About this exercise -
This exercise requires every record to be repeated exactly.

[Collected data]

================

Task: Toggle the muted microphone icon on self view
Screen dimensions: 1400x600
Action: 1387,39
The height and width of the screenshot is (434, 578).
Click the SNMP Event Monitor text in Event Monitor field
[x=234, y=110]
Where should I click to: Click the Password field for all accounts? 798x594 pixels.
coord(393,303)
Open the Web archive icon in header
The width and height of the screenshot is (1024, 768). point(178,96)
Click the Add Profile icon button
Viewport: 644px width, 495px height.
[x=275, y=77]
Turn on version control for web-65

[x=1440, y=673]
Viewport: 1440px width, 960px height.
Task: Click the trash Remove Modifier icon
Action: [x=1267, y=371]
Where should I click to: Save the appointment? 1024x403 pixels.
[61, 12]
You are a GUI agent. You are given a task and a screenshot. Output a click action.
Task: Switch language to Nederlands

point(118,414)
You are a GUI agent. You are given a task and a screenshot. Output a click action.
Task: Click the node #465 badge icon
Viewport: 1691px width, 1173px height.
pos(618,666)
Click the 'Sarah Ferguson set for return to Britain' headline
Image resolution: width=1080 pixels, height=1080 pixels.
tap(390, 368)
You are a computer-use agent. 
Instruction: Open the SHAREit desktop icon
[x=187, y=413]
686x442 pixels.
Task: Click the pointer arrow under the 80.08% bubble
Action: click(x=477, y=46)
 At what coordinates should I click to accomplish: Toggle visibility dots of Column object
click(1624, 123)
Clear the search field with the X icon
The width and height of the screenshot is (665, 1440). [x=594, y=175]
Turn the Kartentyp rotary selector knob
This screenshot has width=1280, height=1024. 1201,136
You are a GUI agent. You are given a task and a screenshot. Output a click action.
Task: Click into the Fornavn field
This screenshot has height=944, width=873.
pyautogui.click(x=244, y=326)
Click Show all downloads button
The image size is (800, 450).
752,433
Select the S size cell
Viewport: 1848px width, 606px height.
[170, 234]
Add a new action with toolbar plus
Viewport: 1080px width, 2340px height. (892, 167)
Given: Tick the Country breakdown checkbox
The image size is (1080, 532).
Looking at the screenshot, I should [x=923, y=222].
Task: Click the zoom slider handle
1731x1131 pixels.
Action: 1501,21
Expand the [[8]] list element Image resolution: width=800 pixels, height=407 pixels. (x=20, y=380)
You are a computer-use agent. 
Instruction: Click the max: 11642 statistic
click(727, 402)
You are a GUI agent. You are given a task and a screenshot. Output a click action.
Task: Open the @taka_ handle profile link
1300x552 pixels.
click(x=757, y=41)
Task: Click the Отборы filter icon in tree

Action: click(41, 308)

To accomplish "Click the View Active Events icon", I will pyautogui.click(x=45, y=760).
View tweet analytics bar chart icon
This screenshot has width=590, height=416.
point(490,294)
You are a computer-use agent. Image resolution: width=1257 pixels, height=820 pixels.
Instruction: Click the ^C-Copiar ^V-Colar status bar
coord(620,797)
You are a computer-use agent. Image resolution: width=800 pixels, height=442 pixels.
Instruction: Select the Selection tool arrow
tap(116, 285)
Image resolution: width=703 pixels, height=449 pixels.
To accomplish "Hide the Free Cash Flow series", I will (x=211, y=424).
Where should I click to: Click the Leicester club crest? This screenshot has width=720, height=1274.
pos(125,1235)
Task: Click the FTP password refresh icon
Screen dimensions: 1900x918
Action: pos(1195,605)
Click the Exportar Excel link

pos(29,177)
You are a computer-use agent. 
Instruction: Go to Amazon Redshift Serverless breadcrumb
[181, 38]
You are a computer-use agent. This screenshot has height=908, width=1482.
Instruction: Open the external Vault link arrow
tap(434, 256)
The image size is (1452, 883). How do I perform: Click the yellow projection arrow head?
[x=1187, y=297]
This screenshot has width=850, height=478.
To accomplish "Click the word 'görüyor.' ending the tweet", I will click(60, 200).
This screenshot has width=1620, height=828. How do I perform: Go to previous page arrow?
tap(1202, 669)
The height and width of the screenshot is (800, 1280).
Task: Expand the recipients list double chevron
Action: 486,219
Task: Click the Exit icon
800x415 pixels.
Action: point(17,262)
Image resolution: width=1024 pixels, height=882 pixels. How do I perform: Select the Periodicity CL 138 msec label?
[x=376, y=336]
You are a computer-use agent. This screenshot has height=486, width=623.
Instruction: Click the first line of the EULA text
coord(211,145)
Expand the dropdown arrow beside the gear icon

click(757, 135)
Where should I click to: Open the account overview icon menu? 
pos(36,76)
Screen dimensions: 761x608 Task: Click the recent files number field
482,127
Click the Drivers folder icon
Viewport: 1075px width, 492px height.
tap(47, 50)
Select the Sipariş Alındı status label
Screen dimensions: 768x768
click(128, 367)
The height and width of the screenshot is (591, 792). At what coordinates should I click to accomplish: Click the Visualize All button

================

Answer box -
Task: Toggle the muted microphone icon on self view
Screen dimensions: 1400x600
Action: 1387,39
The height and width of the screenshot is (434, 578).
Click the SNMP Event Monitor text in Event Monitor field
[x=234, y=110]
Where should I click to: Click the Password field for all accounts? 798x594 pixels.
coord(393,303)
Open the Web archive icon in header
The width and height of the screenshot is (1024, 768). point(178,96)
Click the Add Profile icon button
Viewport: 644px width, 495px height.
[x=275, y=77]
Turn on version control for web-65

[x=1440, y=673]
Viewport: 1440px width, 960px height.
Task: Click the trash Remove Modifier icon
Action: [x=1267, y=371]
Where should I click to: Save the appointment? 1024x403 pixels.
[61, 12]
You are a GUI agent. You are given a task and a screenshot. Output a click action.
Task: Switch language to Nederlands

point(118,414)
You are a GUI agent. You are given a task and a screenshot. Output a click action.
Task: Click the node #465 badge icon
Viewport: 1691px width, 1173px height.
pos(618,666)
Click the 'Sarah Ferguson set for return to Britain' headline
Image resolution: width=1080 pixels, height=1080 pixels.
tap(390, 368)
You are a computer-use agent. 
Instruction: Open the SHAREit desktop icon
[x=187, y=413]
686x442 pixels.
Task: Click the pointer arrow under the 80.08% bubble
Action: click(x=477, y=46)
 At what coordinates should I click to accomplish: Toggle visibility dots of Column object
click(1624, 123)
Clear the search field with the X icon
The width and height of the screenshot is (665, 1440). [x=594, y=175]
Turn the Kartentyp rotary selector knob
This screenshot has width=1280, height=1024. 1201,136
You are a GUI agent. You are given a task and a screenshot. Output a click action.
Task: Click into the Fornavn field
This screenshot has height=944, width=873.
pyautogui.click(x=244, y=326)
Click Show all downloads button
The image size is (800, 450).
752,433
Select the S size cell
Viewport: 1848px width, 606px height.
[170, 234]
Add a new action with toolbar plus
Viewport: 1080px width, 2340px height. (892, 167)
Given: Tick the Country breakdown checkbox
The image size is (1080, 532).
Looking at the screenshot, I should [x=923, y=222].
Task: Click the zoom slider handle
1731x1131 pixels.
Action: 1501,21
Expand the [[8]] list element Image resolution: width=800 pixels, height=407 pixels. (x=20, y=380)
You are a computer-use agent. 
Instruction: Click the max: 11642 statistic
click(727, 402)
You are a GUI agent. You are given a task and a screenshot. Output a click action.
Task: Open the @taka_ handle profile link
1300x552 pixels.
click(x=757, y=41)
Task: Click the Отборы filter icon in tree

Action: click(41, 308)

To accomplish "Click the View Active Events icon", I will pyautogui.click(x=45, y=760).
View tweet analytics bar chart icon
This screenshot has width=590, height=416.
point(490,294)
You are a computer-use agent. Image resolution: width=1257 pixels, height=820 pixels.
Instruction: Click the ^C-Copiar ^V-Colar status bar
coord(620,797)
You are a computer-use agent. Image resolution: width=800 pixels, height=442 pixels.
Instruction: Select the Selection tool arrow
tap(116, 285)
Image resolution: width=703 pixels, height=449 pixels.
To accomplish "Hide the Free Cash Flow series", I will (x=211, y=424).
Where should I click to: Click the Leicester club crest? This screenshot has width=720, height=1274.
pos(125,1235)
Task: Click the FTP password refresh icon
Screen dimensions: 1900x918
Action: pos(1195,605)
Click the Exportar Excel link

pos(29,177)
You are a computer-use agent. 
Instruction: Go to Amazon Redshift Serverless breadcrumb
[181, 38]
You are a computer-use agent. This screenshot has height=908, width=1482.
Instruction: Open the external Vault link arrow
tap(434, 256)
The image size is (1452, 883). How do I perform: Click the yellow projection arrow head?
[x=1187, y=297]
This screenshot has width=850, height=478.
To accomplish "Click the word 'görüyor.' ending the tweet", I will click(60, 200).
This screenshot has width=1620, height=828. How do I perform: Go to previous page arrow?
tap(1202, 669)
The height and width of the screenshot is (800, 1280).
Task: Expand the recipients list double chevron
Action: 486,219
Task: Click the Exit icon
800x415 pixels.
Action: point(17,262)
Image resolution: width=1024 pixels, height=882 pixels. How do I perform: Select the Periodicity CL 138 msec label?
[x=376, y=336]
You are a computer-use agent. This screenshot has height=486, width=623.
Instruction: Click the first line of the EULA text
coord(211,145)
Expand the dropdown arrow beside the gear icon

click(757, 135)
Where should I click to: Open the account overview icon menu? 
pos(36,76)
Screen dimensions: 761x608 Task: Click the recent files number field
482,127
Click the Drivers folder icon
Viewport: 1075px width, 492px height.
tap(47, 50)
Select the Sipariş Alındı status label
Screen dimensions: 768x768
click(128, 367)
The height and width of the screenshot is (591, 792). At what coordinates should I click to accomplish: Click the Visualize All button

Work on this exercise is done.